I was unsure of what to expect before starting Jury service. Full of apprehension and excitement, with only a superficial (cinematic) understanding of the process, I became part of the judicial mechanism. What I wasn’t ready for, was how fascinating and terrifying I’d find the spatial and performative design of the institution of law.
Geoff Manaugh observes that burglars have a spatial superpower; they are the ‘dark wizards’ of our cities. If this is the case, then the Crown Court is the mechanism to disrupt and strip them of this superpower. An architecture in a Foucauldian struggle to reassign power in a carefully crafted dance of people, spaces, histories and futures. A space and programme that is carefully crafted in order to ‘concretise’ an image of fairness; a materialisation, in bricks, mortar, oak panelling and cheap commercial furniture, aimed to facilitate (supposed) neutrality.
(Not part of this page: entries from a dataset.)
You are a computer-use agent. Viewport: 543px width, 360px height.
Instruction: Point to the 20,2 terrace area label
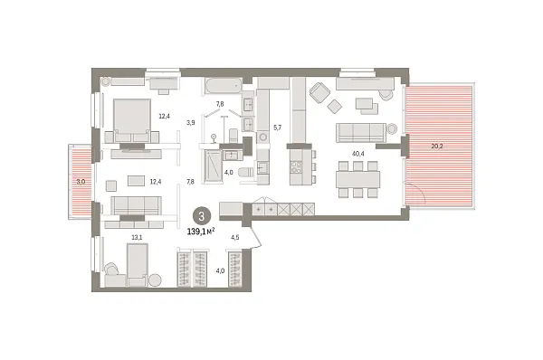[438, 144]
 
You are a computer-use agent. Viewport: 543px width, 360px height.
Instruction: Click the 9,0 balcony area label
[81, 182]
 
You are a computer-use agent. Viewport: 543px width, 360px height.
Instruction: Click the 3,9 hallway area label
[191, 122]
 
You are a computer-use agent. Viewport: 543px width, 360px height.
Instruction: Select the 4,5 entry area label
[235, 238]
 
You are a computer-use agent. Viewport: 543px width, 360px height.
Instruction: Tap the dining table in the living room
[357, 178]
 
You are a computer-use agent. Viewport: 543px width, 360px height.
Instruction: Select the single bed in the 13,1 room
[137, 265]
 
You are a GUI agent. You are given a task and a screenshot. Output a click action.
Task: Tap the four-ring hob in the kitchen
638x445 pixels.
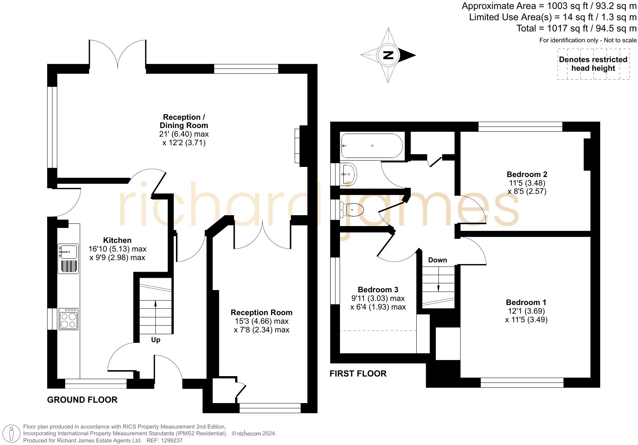(x=69, y=319)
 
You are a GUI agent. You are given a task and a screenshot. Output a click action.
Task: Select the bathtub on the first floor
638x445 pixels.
(x=371, y=146)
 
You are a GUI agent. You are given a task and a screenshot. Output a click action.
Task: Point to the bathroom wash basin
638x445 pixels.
(x=349, y=174)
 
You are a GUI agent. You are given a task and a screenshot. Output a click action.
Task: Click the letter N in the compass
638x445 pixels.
(x=388, y=55)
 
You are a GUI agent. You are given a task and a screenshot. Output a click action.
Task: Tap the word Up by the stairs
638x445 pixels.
(x=155, y=340)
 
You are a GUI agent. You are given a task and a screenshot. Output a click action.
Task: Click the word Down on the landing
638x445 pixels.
(x=437, y=260)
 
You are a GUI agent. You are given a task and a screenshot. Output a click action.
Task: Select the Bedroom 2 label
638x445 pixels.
(x=527, y=174)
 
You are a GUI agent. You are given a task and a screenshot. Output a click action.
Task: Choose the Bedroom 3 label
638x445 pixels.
(x=378, y=290)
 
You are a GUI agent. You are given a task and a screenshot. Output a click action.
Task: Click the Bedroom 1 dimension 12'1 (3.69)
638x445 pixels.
(x=526, y=311)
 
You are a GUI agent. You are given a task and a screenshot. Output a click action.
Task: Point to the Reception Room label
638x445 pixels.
(x=261, y=313)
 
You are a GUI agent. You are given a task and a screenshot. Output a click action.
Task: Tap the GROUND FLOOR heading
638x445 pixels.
(x=82, y=400)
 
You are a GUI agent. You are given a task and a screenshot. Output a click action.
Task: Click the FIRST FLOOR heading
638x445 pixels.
(x=358, y=374)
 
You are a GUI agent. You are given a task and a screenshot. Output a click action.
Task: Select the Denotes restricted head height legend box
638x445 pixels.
(x=593, y=64)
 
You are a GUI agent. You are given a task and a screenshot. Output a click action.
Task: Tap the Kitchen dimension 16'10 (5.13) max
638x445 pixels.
(x=117, y=249)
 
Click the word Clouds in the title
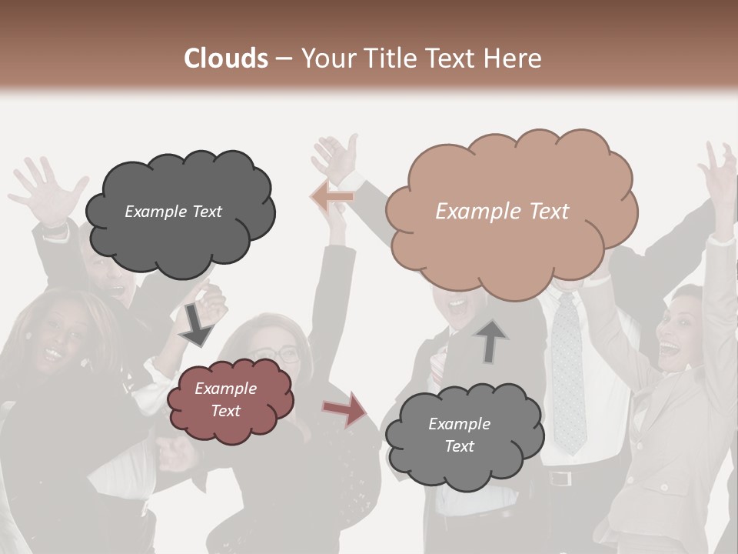(x=226, y=58)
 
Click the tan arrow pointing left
(x=332, y=197)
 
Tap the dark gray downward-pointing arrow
(x=196, y=325)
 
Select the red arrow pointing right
(x=345, y=409)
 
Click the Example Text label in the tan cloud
(x=502, y=212)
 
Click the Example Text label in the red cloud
(x=226, y=399)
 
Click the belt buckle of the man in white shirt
(x=560, y=479)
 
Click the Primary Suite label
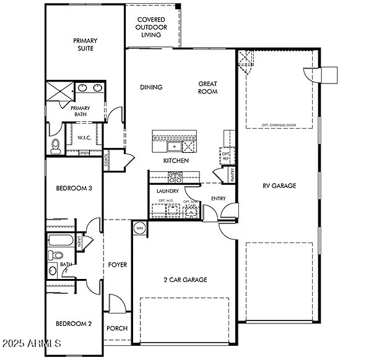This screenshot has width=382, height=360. [86, 45]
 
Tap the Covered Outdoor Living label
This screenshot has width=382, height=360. [152, 27]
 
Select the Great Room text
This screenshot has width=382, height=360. [208, 87]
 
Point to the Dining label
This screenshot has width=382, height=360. [151, 87]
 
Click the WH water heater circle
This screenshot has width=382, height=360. [139, 228]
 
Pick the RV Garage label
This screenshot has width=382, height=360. [279, 186]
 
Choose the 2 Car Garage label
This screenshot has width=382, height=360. [184, 280]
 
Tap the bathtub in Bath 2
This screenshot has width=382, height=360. [60, 241]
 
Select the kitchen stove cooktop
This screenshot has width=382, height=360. [178, 177]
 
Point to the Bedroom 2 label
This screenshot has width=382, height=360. [74, 324]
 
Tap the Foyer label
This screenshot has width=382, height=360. [118, 265]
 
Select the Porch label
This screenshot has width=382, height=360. [117, 328]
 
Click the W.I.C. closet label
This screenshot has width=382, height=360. [85, 138]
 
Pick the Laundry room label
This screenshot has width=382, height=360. [167, 192]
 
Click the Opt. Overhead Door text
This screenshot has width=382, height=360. [279, 125]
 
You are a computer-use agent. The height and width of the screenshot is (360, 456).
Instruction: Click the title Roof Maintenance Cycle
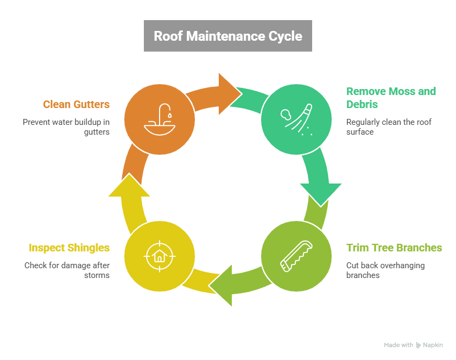pos(227,36)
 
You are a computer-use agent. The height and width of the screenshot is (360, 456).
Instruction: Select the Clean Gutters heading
pos(77,104)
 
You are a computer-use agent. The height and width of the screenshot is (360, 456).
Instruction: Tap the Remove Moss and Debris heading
pos(391,97)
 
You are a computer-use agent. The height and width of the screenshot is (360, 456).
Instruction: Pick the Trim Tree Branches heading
pos(394,248)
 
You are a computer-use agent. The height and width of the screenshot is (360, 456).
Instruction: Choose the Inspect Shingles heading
pos(69,248)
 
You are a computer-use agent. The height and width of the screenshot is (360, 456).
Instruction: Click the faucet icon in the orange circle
pos(159,119)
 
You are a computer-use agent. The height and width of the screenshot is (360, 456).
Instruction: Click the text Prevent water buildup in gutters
pos(66,127)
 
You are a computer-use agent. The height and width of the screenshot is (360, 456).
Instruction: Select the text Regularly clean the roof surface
pos(389,127)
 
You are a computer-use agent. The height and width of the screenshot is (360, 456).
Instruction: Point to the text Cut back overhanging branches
pos(385,270)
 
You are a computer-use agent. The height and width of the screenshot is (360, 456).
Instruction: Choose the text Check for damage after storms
pos(67,270)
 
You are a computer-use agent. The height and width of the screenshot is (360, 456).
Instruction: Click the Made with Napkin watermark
pos(413,345)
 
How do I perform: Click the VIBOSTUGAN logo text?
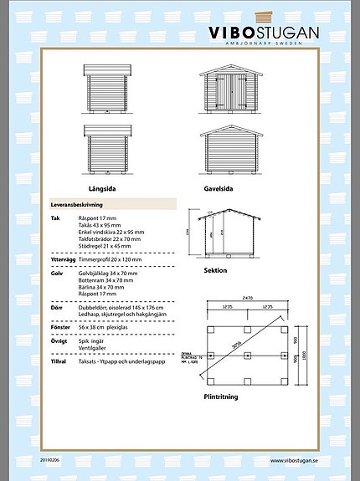click(264, 33)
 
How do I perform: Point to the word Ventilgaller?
click(91, 349)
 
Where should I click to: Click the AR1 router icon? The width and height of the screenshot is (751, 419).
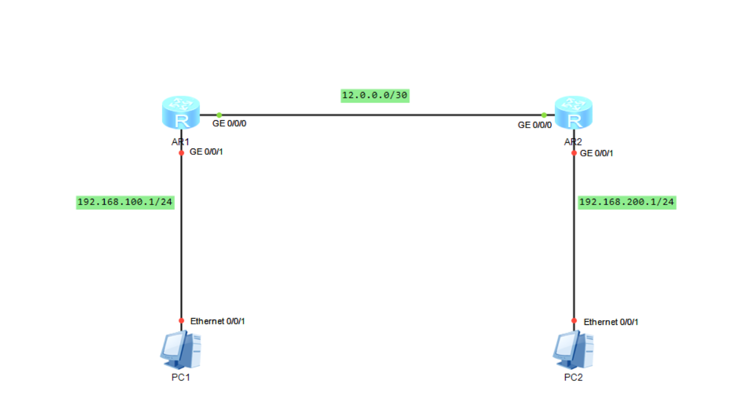pyautogui.click(x=181, y=112)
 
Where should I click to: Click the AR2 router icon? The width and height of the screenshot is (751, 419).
pyautogui.click(x=574, y=112)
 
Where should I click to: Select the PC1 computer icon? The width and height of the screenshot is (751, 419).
pyautogui.click(x=181, y=349)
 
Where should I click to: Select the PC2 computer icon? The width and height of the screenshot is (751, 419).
pyautogui.click(x=573, y=349)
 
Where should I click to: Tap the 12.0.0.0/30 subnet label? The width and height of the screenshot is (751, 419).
pyautogui.click(x=375, y=96)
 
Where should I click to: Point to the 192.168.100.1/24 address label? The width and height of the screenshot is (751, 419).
pyautogui.click(x=125, y=202)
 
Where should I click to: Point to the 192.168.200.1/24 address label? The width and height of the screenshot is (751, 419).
pyautogui.click(x=627, y=202)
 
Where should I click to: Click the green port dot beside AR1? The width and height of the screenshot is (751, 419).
pyautogui.click(x=219, y=115)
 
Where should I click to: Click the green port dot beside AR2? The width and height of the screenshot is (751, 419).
pyautogui.click(x=544, y=115)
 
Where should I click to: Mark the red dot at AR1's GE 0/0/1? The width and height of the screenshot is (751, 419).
pyautogui.click(x=182, y=153)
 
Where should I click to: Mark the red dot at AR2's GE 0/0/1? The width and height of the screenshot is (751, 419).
pyautogui.click(x=574, y=153)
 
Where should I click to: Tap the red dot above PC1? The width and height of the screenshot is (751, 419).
pyautogui.click(x=182, y=321)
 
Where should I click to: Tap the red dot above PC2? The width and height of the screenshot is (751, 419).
pyautogui.click(x=574, y=321)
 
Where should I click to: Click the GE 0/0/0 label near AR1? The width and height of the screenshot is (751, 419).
pyautogui.click(x=229, y=123)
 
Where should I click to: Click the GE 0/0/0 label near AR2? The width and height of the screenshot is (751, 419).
pyautogui.click(x=535, y=125)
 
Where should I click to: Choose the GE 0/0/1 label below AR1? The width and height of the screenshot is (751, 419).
pyautogui.click(x=206, y=152)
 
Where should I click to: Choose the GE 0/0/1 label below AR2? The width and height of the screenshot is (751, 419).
pyautogui.click(x=597, y=153)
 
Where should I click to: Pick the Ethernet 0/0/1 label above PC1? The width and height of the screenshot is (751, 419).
pyautogui.click(x=218, y=321)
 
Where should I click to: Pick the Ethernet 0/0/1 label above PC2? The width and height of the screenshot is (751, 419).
pyautogui.click(x=611, y=322)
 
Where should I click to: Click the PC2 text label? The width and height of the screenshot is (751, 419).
pyautogui.click(x=573, y=378)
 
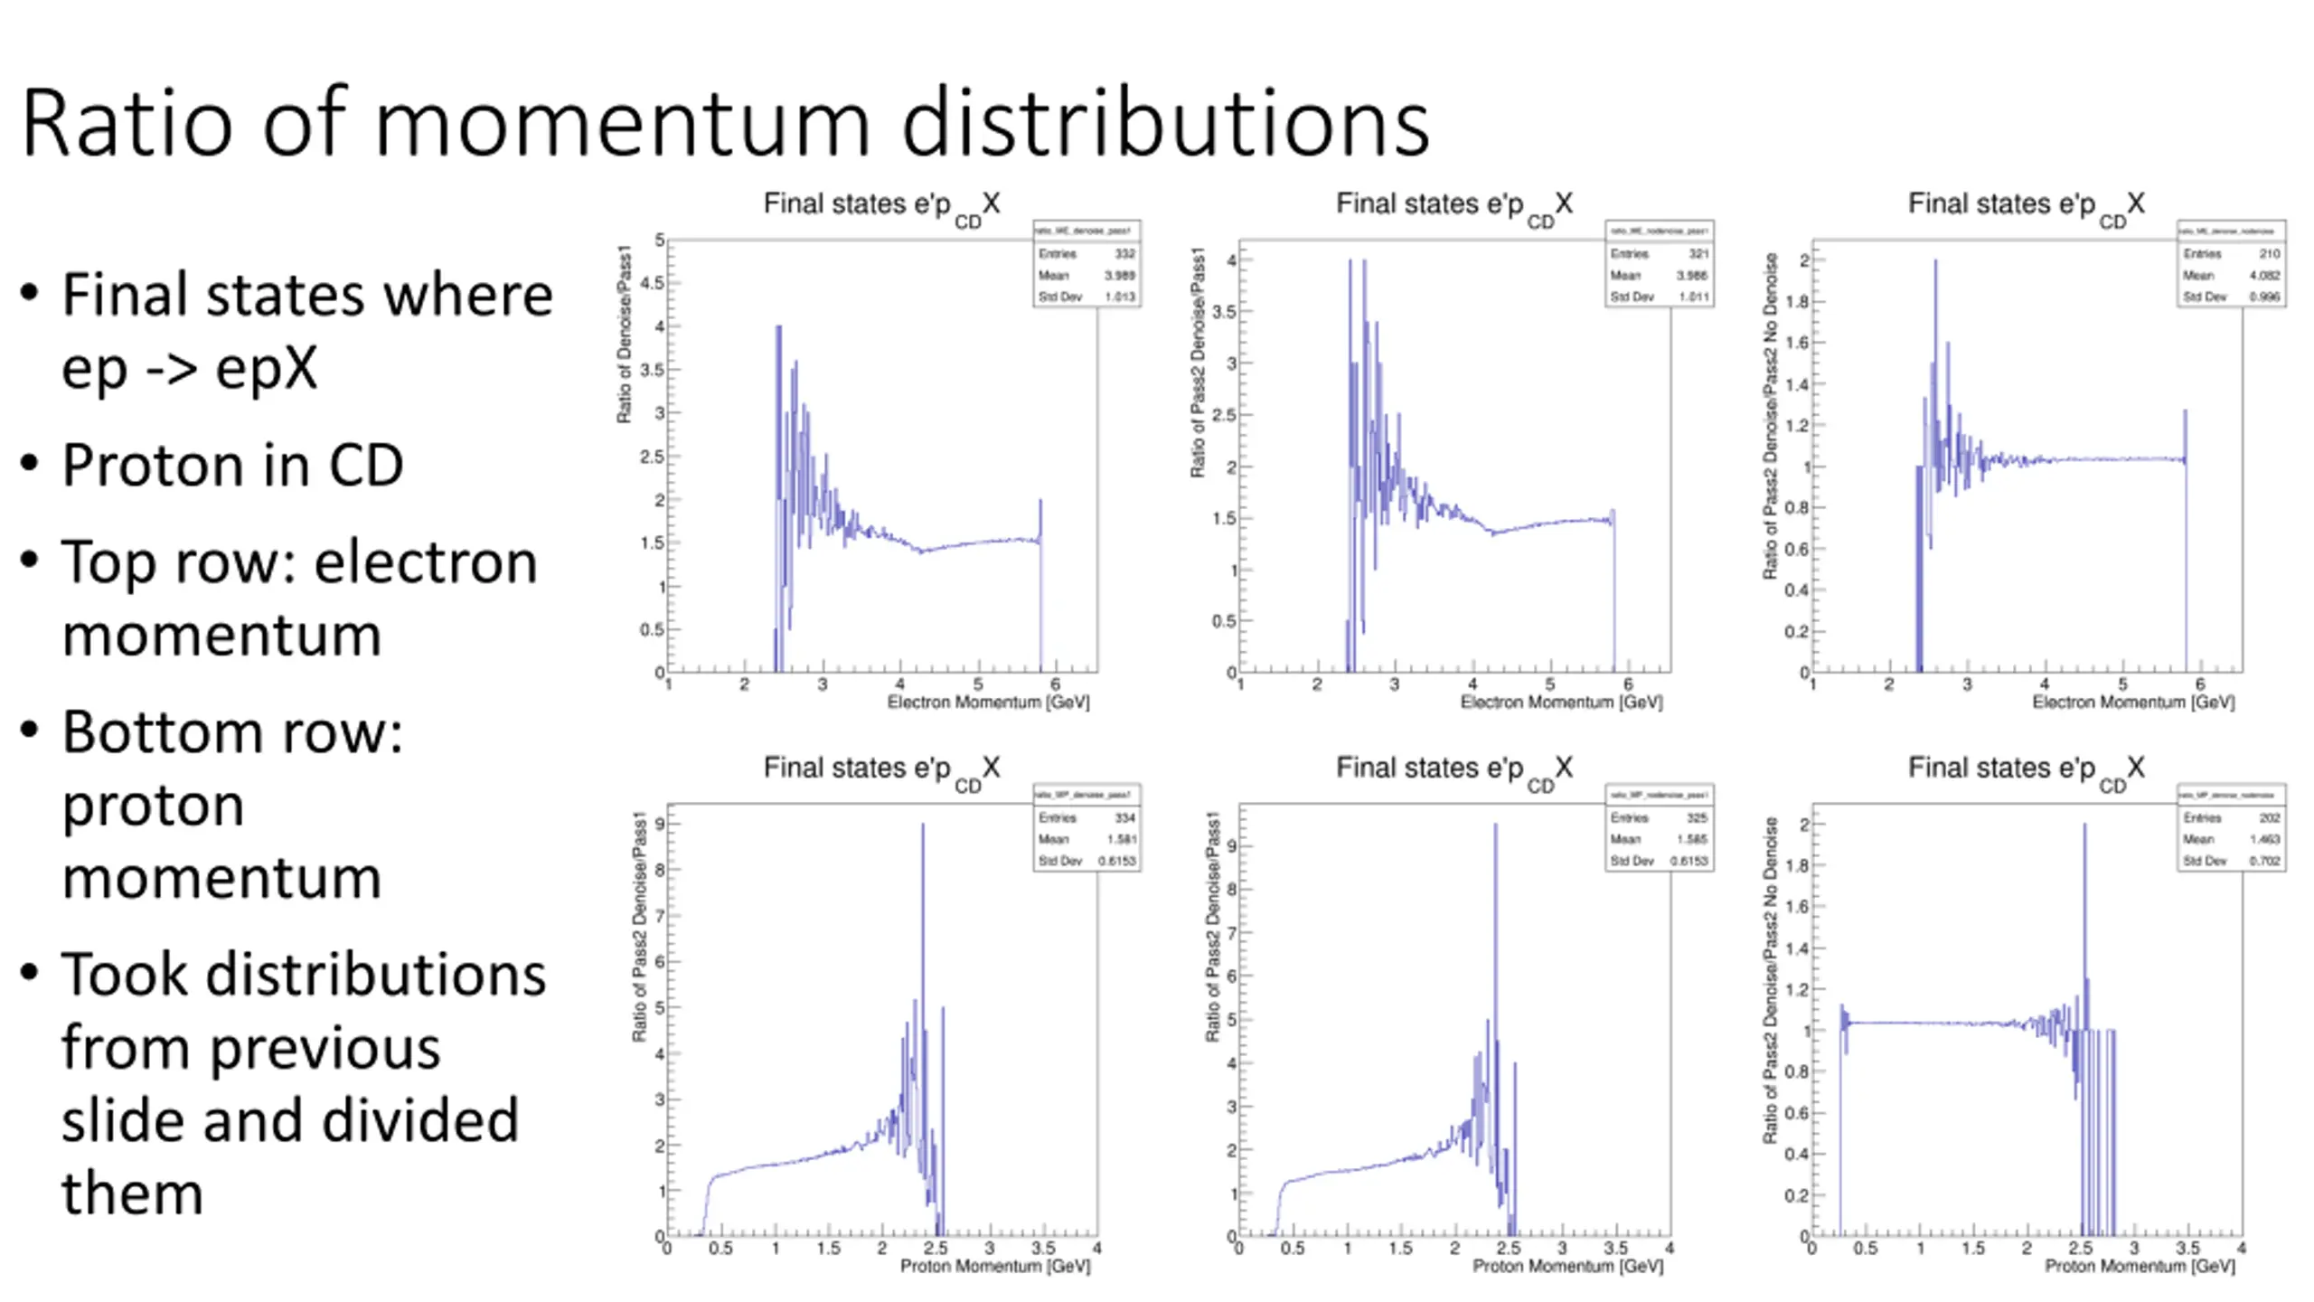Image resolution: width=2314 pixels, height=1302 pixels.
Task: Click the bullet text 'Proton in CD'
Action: click(231, 466)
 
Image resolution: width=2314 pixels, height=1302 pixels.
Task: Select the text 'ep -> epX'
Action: click(190, 368)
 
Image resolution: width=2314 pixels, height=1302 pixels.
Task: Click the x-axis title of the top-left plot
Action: click(988, 703)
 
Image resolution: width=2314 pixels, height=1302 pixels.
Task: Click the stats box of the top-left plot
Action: click(1086, 264)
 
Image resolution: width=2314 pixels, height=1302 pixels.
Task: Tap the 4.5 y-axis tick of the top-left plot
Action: click(651, 283)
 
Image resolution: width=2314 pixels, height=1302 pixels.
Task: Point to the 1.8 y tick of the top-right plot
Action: click(1796, 302)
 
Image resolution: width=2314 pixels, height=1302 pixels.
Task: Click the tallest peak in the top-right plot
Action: click(1935, 262)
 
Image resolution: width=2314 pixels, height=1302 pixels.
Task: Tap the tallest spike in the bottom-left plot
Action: click(923, 825)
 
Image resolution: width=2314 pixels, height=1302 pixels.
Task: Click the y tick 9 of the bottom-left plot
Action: click(660, 825)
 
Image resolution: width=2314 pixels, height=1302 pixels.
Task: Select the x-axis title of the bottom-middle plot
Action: click(1567, 1267)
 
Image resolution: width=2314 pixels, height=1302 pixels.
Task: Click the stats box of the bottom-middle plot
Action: click(1659, 828)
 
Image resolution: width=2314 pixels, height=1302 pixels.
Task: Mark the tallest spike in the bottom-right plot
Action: click(2084, 825)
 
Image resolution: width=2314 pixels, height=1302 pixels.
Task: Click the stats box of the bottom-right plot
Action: click(2231, 828)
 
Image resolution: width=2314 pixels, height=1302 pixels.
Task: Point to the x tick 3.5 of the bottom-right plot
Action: click(2187, 1249)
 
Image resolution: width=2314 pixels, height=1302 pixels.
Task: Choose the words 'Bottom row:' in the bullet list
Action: click(231, 732)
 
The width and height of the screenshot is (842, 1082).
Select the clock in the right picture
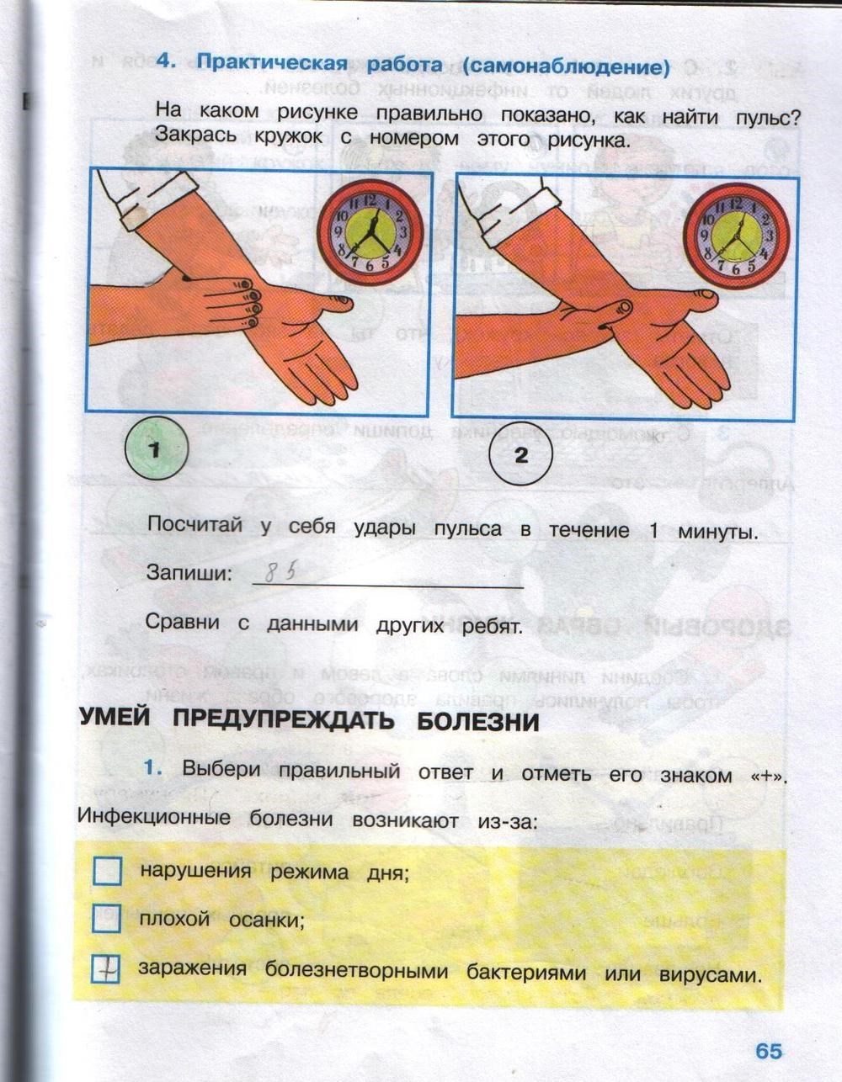point(734,229)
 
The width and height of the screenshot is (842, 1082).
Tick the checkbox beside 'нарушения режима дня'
point(108,871)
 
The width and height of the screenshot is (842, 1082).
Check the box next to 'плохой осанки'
point(107,919)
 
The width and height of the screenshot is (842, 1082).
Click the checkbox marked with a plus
point(107,970)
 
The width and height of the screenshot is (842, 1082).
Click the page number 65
point(768,1051)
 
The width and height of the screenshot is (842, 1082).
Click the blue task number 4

On entering the Crown Court, through the metal detectors, searches and instances of liquid consumption (sipping water bottles and coffee cups to demonstrate that they contain neither acid or explosive), we were herded upstairs through a private stairwell to the Jury Assembly. The room felt like a cheap, provincial airport waiting lounge with no destination; a room of such extreme blandness; a bureaucratic purgatorium where we were briefed; a temporal crossing where we waited and made decisions on a variety of cases and futures. This bland, architectural no-man’s land was my home for two weeks.